By the time the John le Carré adaptation A Most Wanted Man hit theaters early in 2014, Hoffman had died, which lent an additional heaviness to a film that was already awfully grim. Hoffman brings a deep sense of world-weariness and an only occasionally distracting German accent to the role of counterterrorism expert Gunter Bachman. Bachman is another of Hoffman’s lost men, a lonely, struggling alcoholic who has learned from experience not to put too much faith in other people. That serves him well as he plays an elaborate chess match aimed at capturing and turning an ostensibly moderate Muslim professor he suspects of funneling money to terrorists. The dry wit Hoffman brings to the role lends the slightest hint of levity to a film that desperately needs it, and his performance reaches its apex in a final sequence that redeems an often cold and detached film. Hoffman plays a man running out of tomorrows, and the ending gains an added power from the queasy recognition that the brilliant actor playing a man chasing his endgame had already passed his.

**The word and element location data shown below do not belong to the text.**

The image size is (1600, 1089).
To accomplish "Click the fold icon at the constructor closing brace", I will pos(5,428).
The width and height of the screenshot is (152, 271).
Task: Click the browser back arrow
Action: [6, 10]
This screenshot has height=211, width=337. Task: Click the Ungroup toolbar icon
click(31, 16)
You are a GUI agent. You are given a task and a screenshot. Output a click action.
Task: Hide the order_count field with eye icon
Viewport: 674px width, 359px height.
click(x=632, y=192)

Like A Most Wanted Man, John Slattery’s God’s Pocket is grim even by Hoffman’s standards. He plays a low-level criminal whose life is turned upside down when a killing at a construction site ricochets through a close-knit lower-class neighborhood. God’s Pocket overdoses on local color and Sundance-fed indie-film clichés, but the film improves as it goes along, as does Hoffman’s performance as his previously stable character loses his grasp on his life, and his grubby little empire and his defenses are blown apart by life’s random cruelty.

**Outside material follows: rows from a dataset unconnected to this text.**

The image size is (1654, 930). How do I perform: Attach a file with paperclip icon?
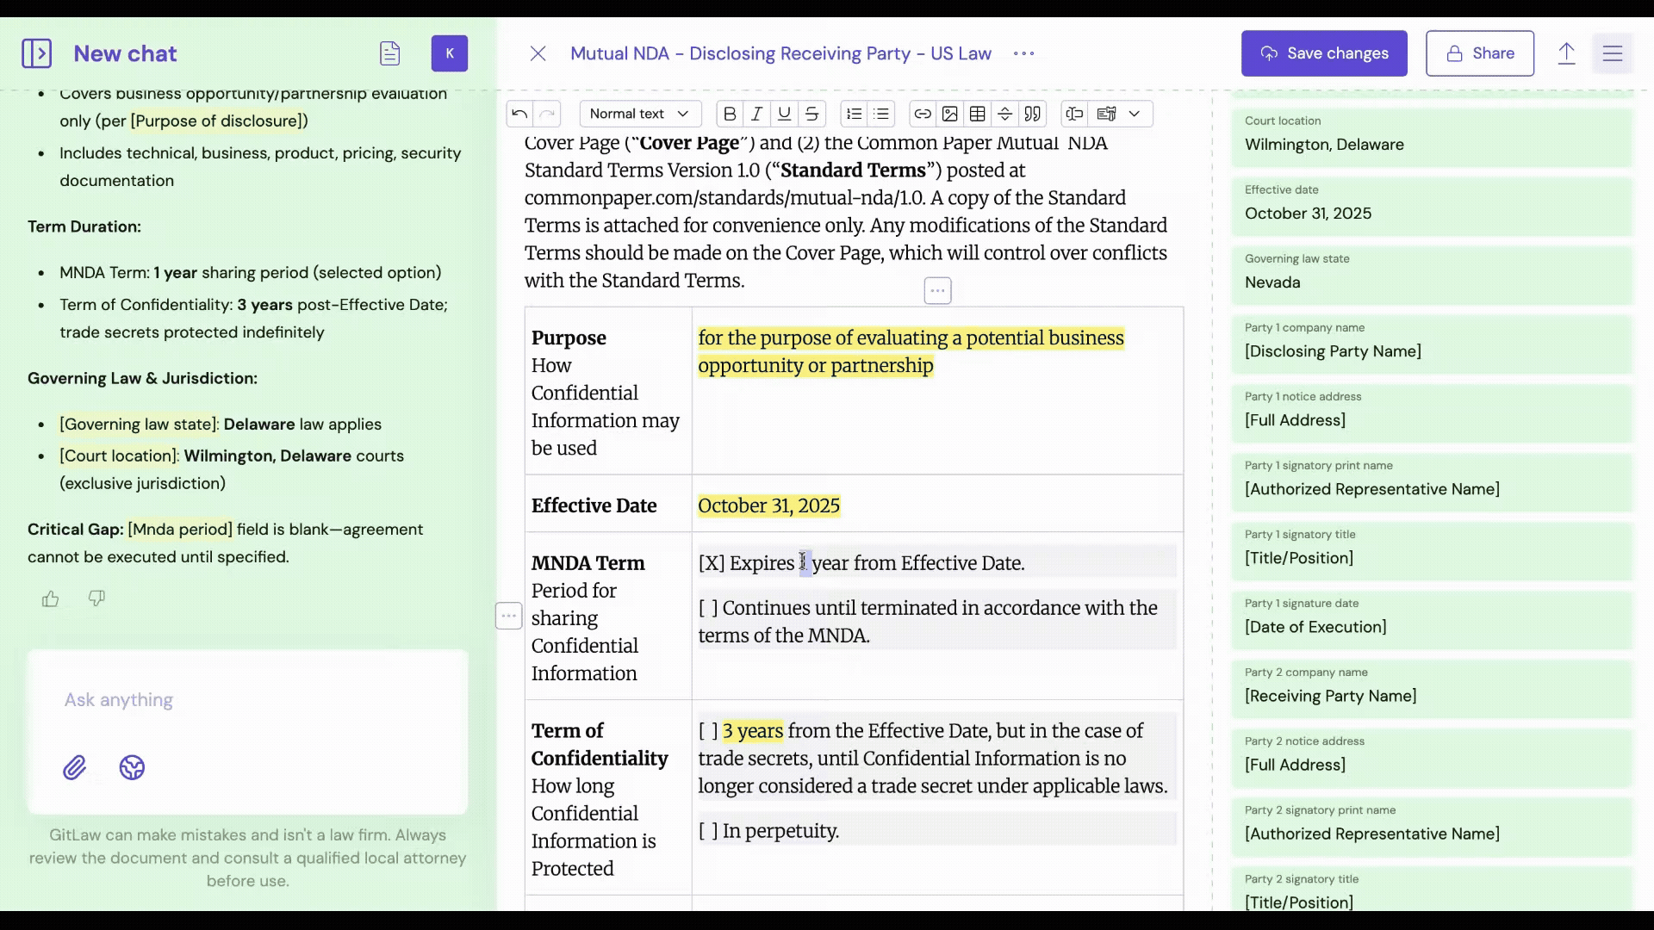tap(75, 767)
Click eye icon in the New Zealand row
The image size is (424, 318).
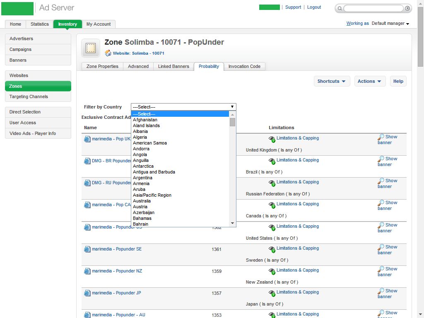272,271
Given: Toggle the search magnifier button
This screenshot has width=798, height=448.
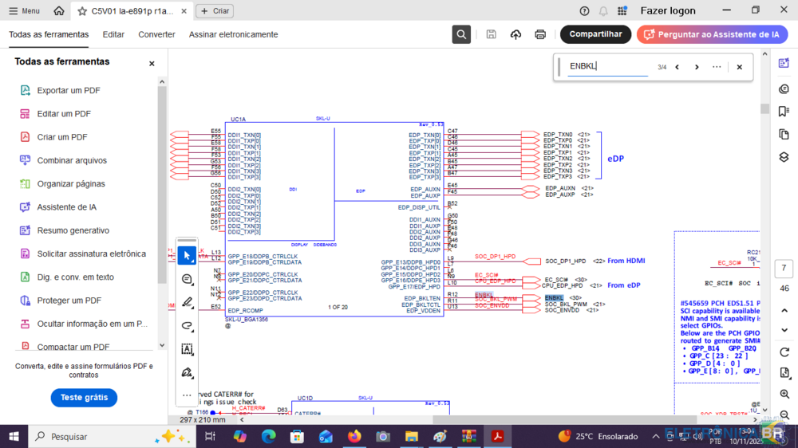Looking at the screenshot, I should (461, 34).
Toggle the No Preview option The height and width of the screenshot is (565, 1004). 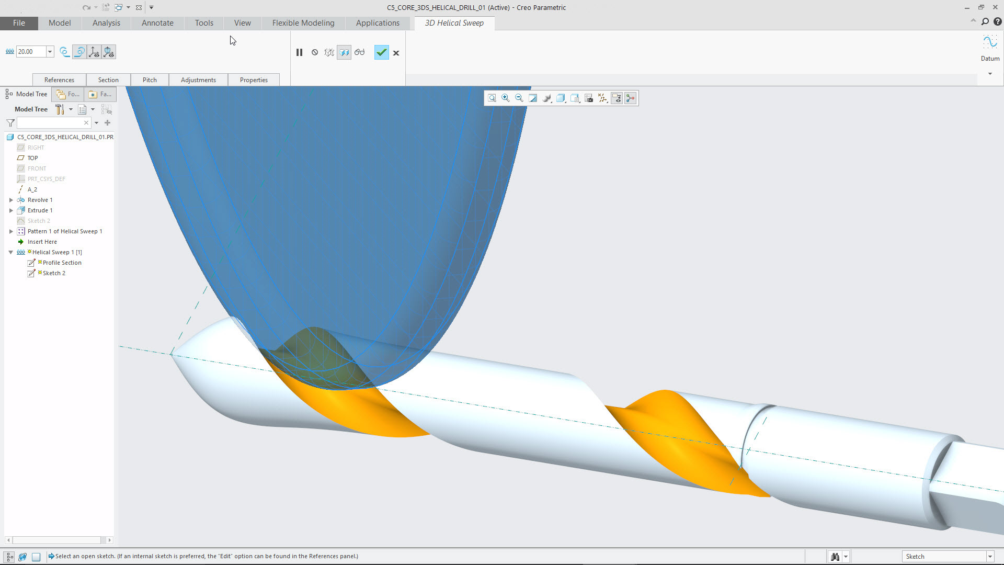315,52
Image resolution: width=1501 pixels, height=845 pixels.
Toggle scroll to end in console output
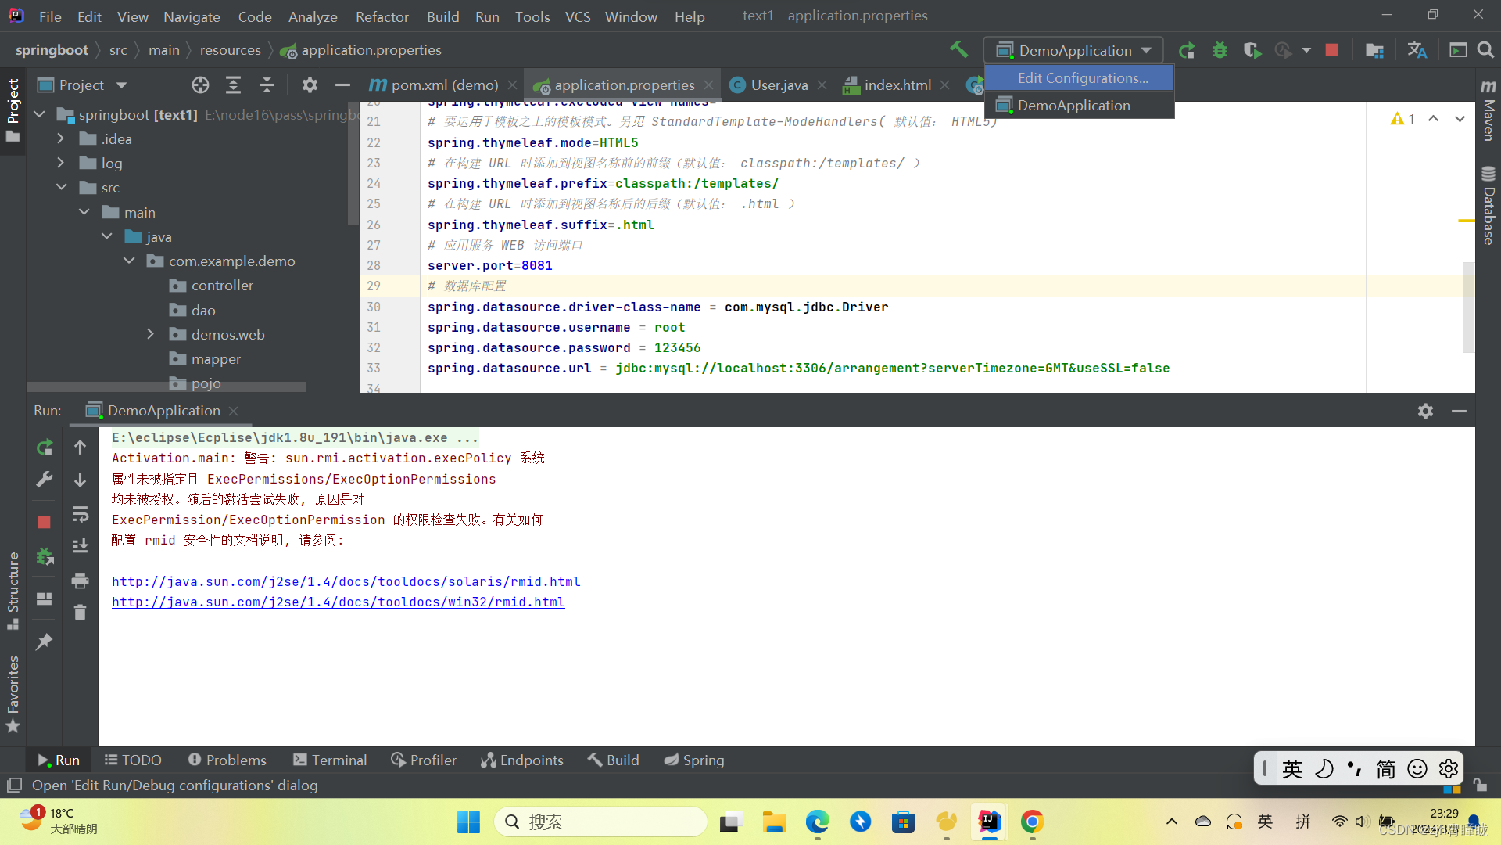pyautogui.click(x=80, y=546)
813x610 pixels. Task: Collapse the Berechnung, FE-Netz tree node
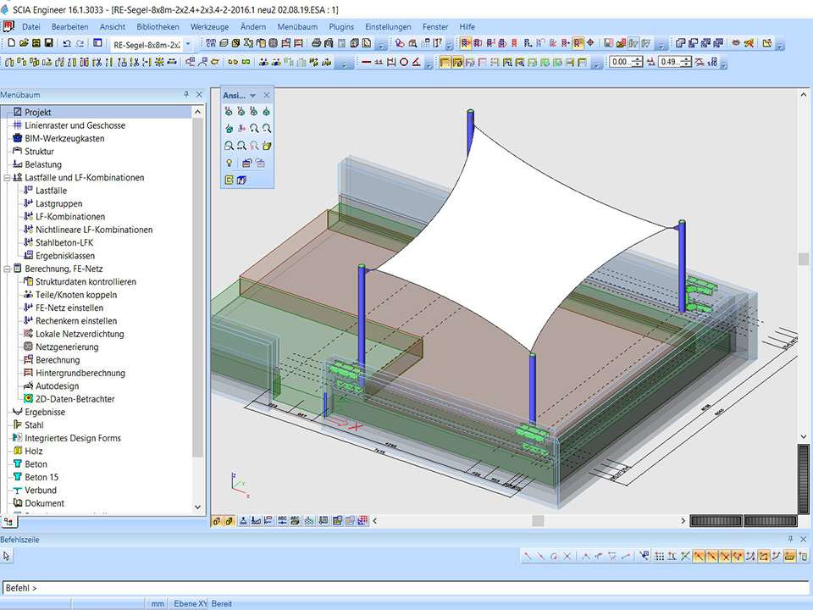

Hoffman returned as Plutarch Heavensbee in The Hunger Games: Mockingjay—Part 1, but this time his role is much more central, as Heavensbee uses Jennifer Lawrence’s Katniss Everdeen as the personification of a rebellion against the corrupt establishment. Heavensbee is equal parts idealism and pragmatism as a man who understands that winning the hearts and minds of a dystopian world is at least as much show-business as politics. Considering the serious, often dour nature of the films Hoffman made and the roles he played, it’s appropriate that he ended his career playing a man for whom putting on a good, convincing show is literally a matter of life and death.

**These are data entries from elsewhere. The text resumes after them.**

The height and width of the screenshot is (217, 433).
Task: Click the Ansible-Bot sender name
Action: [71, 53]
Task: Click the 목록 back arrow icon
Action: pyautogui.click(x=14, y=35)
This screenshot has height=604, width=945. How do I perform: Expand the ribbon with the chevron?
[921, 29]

Hoffman was an artist who didn’t play roles so much as inhabit them. Throughout his all-too-brief career in film, theater, and occasionally, television, Hoffman wrestled with the hard truths of human existence in all its richness, beauty, and contradictions. And though apart from the fourth Hunger Games, we’ll never see another performance from Hoffman, we can live forever in the bottomless depths of his professional past.